* **PROBLEM**:
If a line of the entries below includes the word "Keeper", it counts; state the total and nothing further.

* **SUPPLIED ENTRIES**:
▼

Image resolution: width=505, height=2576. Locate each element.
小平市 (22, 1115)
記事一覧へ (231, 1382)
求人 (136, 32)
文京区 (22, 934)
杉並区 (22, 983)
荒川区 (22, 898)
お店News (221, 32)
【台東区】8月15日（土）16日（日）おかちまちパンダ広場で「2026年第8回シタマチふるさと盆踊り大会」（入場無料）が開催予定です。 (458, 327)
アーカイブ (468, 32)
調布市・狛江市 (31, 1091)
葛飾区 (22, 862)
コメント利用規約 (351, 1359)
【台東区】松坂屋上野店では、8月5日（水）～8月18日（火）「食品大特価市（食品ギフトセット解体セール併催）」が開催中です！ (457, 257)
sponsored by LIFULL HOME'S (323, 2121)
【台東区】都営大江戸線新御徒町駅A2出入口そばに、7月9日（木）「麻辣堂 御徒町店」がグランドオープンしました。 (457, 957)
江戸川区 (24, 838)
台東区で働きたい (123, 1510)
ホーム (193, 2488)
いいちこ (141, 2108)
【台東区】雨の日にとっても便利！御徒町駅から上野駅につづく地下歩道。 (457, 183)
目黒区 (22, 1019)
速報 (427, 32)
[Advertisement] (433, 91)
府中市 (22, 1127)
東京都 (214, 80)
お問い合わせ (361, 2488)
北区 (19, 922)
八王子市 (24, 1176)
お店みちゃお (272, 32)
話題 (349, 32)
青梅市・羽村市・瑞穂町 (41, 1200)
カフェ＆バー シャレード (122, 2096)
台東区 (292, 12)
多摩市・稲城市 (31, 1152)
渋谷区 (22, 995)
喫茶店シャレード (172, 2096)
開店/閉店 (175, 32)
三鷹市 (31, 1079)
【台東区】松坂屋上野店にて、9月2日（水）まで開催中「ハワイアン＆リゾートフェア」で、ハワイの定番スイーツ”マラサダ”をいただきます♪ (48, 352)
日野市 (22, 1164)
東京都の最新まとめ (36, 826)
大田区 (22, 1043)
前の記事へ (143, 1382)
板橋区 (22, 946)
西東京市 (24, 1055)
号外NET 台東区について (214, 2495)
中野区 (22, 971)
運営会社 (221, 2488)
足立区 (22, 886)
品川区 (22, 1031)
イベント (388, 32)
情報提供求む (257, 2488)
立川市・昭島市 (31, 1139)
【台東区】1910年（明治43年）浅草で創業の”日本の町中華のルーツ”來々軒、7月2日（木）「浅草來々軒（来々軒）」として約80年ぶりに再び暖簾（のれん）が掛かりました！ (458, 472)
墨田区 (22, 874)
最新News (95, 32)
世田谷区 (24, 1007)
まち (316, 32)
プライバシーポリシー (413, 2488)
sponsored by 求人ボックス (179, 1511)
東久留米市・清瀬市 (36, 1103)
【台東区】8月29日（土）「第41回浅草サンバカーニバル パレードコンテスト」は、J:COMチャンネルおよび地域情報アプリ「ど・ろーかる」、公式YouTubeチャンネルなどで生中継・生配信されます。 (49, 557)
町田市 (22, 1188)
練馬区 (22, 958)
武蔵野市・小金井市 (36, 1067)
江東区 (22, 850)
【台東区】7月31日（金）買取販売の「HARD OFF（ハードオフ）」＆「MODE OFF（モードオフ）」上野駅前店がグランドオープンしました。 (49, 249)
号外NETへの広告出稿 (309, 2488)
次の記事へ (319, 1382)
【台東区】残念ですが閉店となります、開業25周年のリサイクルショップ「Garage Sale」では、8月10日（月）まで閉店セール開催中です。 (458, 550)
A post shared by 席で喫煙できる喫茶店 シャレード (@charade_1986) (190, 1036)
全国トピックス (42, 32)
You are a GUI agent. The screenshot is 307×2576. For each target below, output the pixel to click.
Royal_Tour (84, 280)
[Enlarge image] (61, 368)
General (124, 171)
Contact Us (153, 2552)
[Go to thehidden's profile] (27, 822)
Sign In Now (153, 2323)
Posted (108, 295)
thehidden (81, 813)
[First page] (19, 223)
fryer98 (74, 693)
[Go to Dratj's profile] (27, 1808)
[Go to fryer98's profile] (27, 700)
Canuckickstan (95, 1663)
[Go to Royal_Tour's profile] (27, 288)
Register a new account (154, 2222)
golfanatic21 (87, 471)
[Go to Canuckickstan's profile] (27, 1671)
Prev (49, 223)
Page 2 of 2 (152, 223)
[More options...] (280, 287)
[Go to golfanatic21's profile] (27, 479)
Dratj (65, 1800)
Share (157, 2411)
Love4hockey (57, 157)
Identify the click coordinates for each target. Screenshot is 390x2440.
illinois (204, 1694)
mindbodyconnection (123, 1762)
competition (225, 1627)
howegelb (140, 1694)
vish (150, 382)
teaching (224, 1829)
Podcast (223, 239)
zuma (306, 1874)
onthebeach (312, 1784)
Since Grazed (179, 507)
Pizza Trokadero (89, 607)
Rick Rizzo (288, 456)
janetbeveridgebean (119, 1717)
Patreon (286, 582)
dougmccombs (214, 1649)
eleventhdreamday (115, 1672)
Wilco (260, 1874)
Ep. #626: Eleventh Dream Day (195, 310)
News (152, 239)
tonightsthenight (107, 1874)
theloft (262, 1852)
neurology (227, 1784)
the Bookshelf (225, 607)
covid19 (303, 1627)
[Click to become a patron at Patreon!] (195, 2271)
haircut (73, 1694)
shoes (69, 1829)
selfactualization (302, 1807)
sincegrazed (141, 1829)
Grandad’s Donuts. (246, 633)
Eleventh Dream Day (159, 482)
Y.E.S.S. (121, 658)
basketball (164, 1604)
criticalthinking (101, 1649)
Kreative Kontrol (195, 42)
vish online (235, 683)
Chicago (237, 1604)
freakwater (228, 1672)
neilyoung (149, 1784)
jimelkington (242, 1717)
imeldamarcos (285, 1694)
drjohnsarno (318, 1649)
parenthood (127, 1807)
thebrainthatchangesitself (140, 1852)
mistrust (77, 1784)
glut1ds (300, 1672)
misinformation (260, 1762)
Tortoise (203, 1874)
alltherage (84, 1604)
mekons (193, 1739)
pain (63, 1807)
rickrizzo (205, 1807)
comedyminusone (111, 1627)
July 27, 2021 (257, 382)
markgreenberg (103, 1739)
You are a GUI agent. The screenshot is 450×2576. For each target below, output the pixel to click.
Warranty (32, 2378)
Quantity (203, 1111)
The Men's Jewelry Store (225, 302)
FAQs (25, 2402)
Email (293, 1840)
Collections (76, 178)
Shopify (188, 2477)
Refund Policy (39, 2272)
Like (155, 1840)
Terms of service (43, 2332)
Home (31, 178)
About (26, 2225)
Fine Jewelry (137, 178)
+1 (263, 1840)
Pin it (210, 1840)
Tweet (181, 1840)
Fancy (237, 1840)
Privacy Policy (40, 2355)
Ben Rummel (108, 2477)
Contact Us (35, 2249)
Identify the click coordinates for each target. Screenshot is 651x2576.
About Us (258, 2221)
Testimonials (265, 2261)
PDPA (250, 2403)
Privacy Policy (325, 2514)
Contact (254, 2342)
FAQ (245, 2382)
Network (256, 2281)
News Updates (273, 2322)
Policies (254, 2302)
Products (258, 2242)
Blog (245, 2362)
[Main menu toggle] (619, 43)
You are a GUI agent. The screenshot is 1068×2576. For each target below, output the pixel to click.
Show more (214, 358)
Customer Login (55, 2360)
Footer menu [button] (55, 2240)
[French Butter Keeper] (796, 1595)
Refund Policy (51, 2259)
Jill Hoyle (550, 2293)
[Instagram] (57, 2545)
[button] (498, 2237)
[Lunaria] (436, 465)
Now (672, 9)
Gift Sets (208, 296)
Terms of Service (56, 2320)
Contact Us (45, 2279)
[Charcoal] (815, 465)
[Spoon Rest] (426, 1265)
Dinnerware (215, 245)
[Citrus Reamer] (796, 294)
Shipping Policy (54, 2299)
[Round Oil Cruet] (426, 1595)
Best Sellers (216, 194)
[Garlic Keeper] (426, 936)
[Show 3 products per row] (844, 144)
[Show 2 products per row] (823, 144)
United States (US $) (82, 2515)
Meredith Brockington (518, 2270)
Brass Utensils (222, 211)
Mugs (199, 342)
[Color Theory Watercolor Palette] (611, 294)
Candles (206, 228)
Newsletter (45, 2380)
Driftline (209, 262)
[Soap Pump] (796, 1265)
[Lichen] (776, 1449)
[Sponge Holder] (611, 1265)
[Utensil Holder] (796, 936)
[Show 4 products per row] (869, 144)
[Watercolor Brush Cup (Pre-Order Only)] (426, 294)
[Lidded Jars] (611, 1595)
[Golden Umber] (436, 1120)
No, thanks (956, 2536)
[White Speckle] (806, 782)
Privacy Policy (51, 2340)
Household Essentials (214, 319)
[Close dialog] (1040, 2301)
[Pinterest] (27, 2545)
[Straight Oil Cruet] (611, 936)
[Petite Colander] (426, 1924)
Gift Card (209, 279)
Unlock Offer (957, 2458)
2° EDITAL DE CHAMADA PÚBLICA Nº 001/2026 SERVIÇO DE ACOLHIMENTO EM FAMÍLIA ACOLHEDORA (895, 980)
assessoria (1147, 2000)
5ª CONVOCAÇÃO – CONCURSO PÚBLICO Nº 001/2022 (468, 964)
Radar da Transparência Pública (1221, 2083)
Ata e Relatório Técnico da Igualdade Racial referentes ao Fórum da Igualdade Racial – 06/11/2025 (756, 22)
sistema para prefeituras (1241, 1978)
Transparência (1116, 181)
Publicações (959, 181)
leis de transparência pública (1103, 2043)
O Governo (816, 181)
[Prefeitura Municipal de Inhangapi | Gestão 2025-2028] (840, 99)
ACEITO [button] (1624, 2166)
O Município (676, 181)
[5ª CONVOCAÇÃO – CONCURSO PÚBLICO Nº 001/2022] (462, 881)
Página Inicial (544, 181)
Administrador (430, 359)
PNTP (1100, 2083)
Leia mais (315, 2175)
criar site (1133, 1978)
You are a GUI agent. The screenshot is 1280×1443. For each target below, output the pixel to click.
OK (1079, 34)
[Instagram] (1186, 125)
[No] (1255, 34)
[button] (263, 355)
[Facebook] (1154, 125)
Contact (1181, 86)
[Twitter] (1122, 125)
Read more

▲

* **ANSWER**:
2